The Biological model is based on result of an underlying biochemical or physiological dysfunction which could cause the abnormality of the physical structure of the brain, a differing level of brain chemicals or an over or under sensitivity of the brain to some of its own chemicals and therefore should be treated in the same way as a physical illness. Chua and McKenna (1995) wrote that the brains of patients with schizophrenia were smaller and had larger ventricles than the brains of normal individuals thus showing that some mental disorders are know to have specific biological causes and can be treated by prescribing drugs. However, this model is thought to be too simplistic and putting emphasis on biological foundation may mean that other factors are overlooked.

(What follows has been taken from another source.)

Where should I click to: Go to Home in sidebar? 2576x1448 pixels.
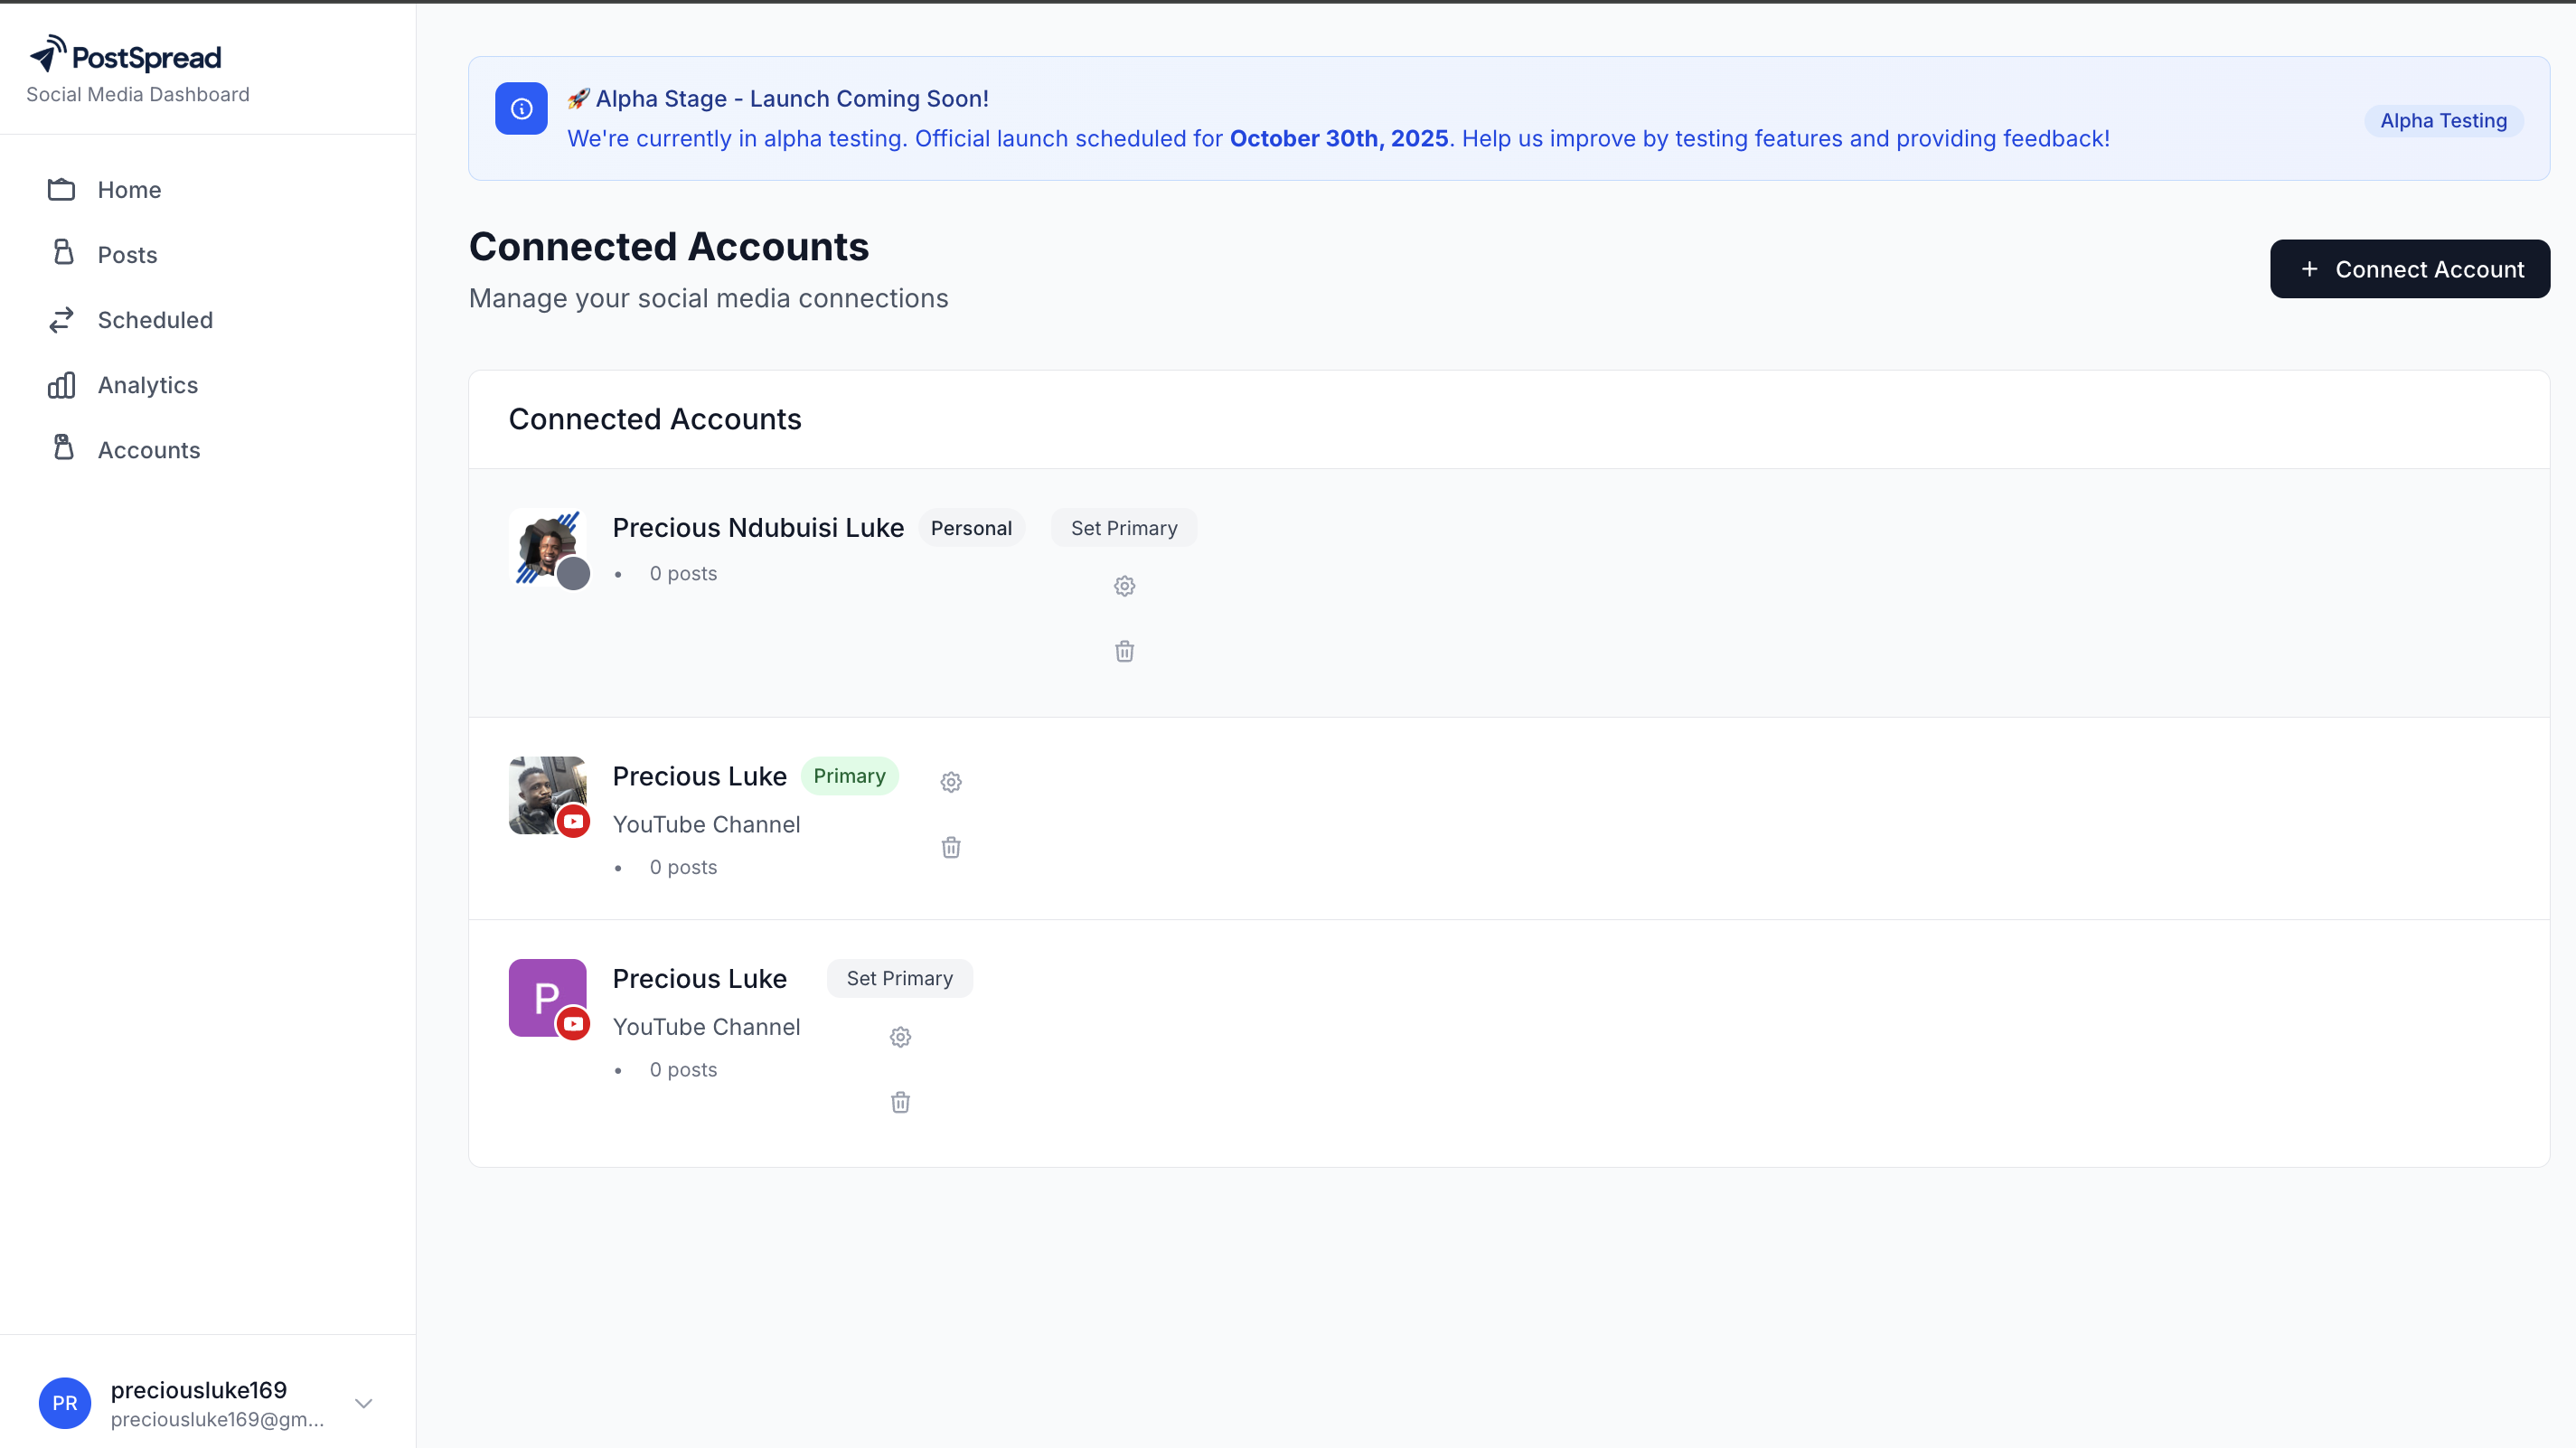[x=129, y=190]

The Psychodynamic model is based largely on Freud’s psychoanalytical theory. He suggested that mental illness is the result of psychological causes rather than physical ones arising from unconscious and repressed conflicts. This could be due to a traumatic experience in childhood (especially of a sexual nature) an abnormal relationship with parents or failure to move through psychosexual stages of development. This theory implies that recovery can only take place if the unconscious is made conscious and patients resolve their problems. This is done through psychoanalysis where a therapist asks a question and the patient is encouraged to talk so that the therapist can identify where the patients thoughts are repressed. The therapist then explains to the patient their thoughts and feelings. This was the first attempt to explain mental illness and is supported by comprehensive theory and practice. However, critics suggest that there is too much emphasis on childhood trauma and by looking too closely at early conflicts, present conflicts may be overlooked.
To conclude, defining a person or their behaviour as ‘abnormal’ can imply that they are undesirable and require to change to the ‘norm’, however using a definition to explain abnormality is unavoidable but necessary so that psychologists can distinguish between ‘normal’ and ‘abnormal’. The classification and diagnosis should be objective and produce the same results no matter which psychologist gives the diagnosis, but this is not always achievable, as demonstrated by the experiment conducted by Rosenhan (1973). Critics (Szasz, 1962, MacLeod 1998 and Farina, 1992) suggested that labelling could have a negative effect, such as former patients being discriminated against or becoming pigeon holed and thus leading them to ‘live’ their diagnosis. The classification of disorders although extensive, does not take into account the causes of abnormal behaviour, if the causes are unknown how can the disorder be treated correctly? Abnormal behaviour and mental illness are stigmatized in most cultures; therefore defining, classifying and diagnosing abnormality may always be complex task.